Practical business owners watch out for “killer contract clauses” that can instantly turn an otherwise fair agreement into a nightmare for their business. Some examples include:
“Evergreen” clauses allow the contract to be automatically renewed forever unless one or both parties send a notice to cancel during a certain time window. Example: This agreement will automatically renew for another 10-year term unless the buyer delivers notice of cancelation no earlier than two days prior to the date of the ending of the existing term.
Limitations of remedies and damages can be tough for a practical business owner to detect, but they can be very deadly to your business, as they expressly limit the other party’s liability for causing damage to your business. Example: The seller’s sole and exclusive remedy for any breach of this agreement is a return of the amount paid to the buyer or $150, whichever is less.

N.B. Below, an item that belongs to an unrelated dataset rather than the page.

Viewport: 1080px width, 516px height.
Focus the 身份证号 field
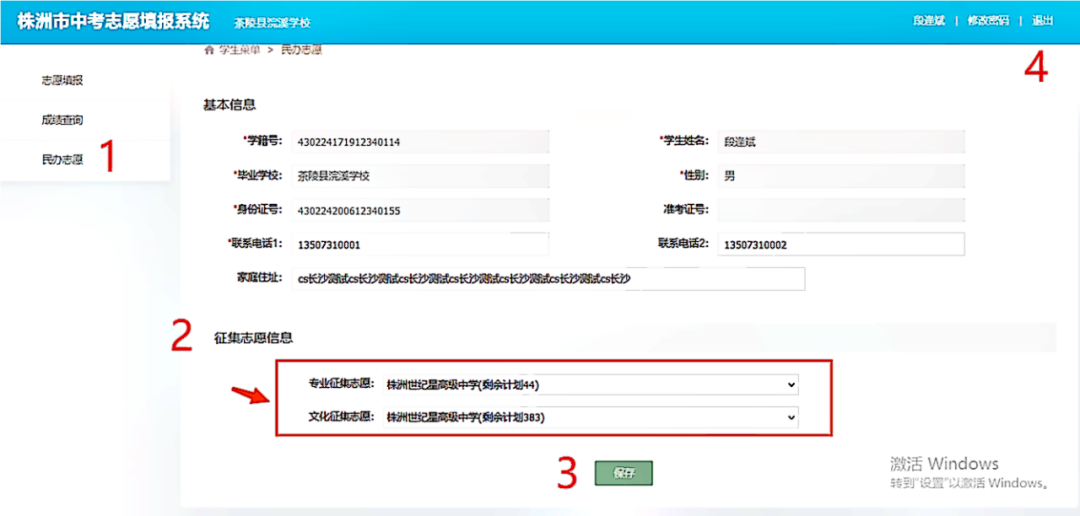point(420,210)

Exclusive jurisdiction and venue may limit you to a specific court or a specific state to file suit. Example (if the other business is from Alaska): The parties agree that any and all actions in regard to this agreement must be brought exclusively in the Nome division of the Alaska federal district court, which shall have sole and exclusive jurisdiction.

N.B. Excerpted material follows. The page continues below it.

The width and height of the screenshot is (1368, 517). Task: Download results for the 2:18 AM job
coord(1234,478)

One-sided attorney’s fees. Practical business owners often want a “loser pays” attorney’s fees clause so they may be able to recover their own attorney’s fees if they have to go to court. However, agreements can contain one-sided attorney’s fees clauses. Example: Seller agrees that it will pay Buyer’s attorney’s fees if Seller is required to retain legal counsel to enforce this agreement, whether or not litigation is commenced.